Cummings Seeks Information from Vision Property Management and Fannie Mae about Alleged Harm to Tenants
Cummings Seeks Information from Vision Property Management and Fannie Mae about Alleged Harm to Tenants
Washington, D.C. (Jan. 18, 2017) – Today, Rep. Elijah E. Cummings, Ranking Member of the House Committee on Oversight and Government Reform, sent letters to the CEOs of Vision Property Management and Fannie Mae seeking details about the properties Vision and its subsidiaries have purchased from Fannie Mae and offered through rent-to-own and other seller-financed transactions.

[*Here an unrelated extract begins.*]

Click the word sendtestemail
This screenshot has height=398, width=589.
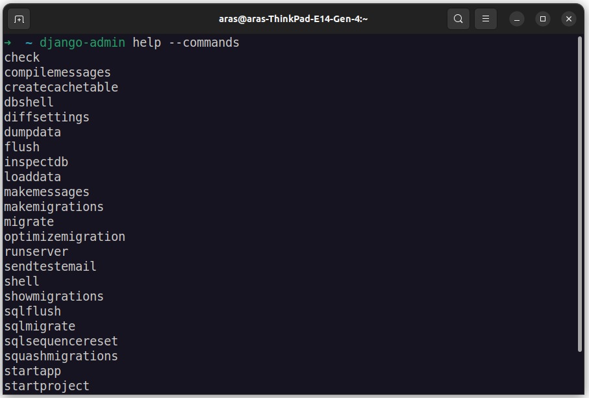[51, 267]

“Recent media reports have detailed financial and physical harms that your business model—which reportedly is structured to churn unsuspecting tenants through ever-deepening money pits—has inflicted on families with limited means,” Cummings wrote to Vision’s CEO.

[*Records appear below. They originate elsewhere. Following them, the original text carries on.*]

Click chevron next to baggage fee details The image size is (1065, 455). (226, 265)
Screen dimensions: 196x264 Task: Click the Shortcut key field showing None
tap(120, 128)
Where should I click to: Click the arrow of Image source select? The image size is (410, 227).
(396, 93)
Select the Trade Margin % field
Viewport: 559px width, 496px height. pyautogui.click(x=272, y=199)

According to one press report, Vision’s rent-to-own contracts place substantial risks on tenants that traditional property rental or sales contracts do not. The National Consumer Law Center concluded that contracts like those offered by Vision “are built to fail, as sellers make more money by finding a way to cancel the contract so as to churn many successive would-be homeowners through the property.”
According to another press report last month, two children under six years of age in Cummings’ district were found to have dangerous levels of lead in their blood as a result of the lead paint in a home occupied after the children’s guardian entered into a rent-to-own contract with Vision Property Management.
In today’s letter to Vision, Cummings requested detailed information about the homes that Vision and its subsidiaries have offered on rent-to-own contracts or any other type of seller-financed contracts in Baltimore, Maryland, as well as the total number of homes Vision and its subsidiaries have acquired from Fannie Mae, Freddie Mac, or HUD in each state, and the number of such homes Vision has rented or offered on seller-financed contracts with lead hazards or code violations.
In his letter to Fannie Mae, Cummings requested information about the specific steps it has taken, or plans to take, to ensure that the houses it obtains through foreclosure and re-sells will be safe for future residents, particularly children, and free from lead hazards and code violations.
Cummings requested this information and a briefing by Vision and Fannie Mae by February 15, 2017.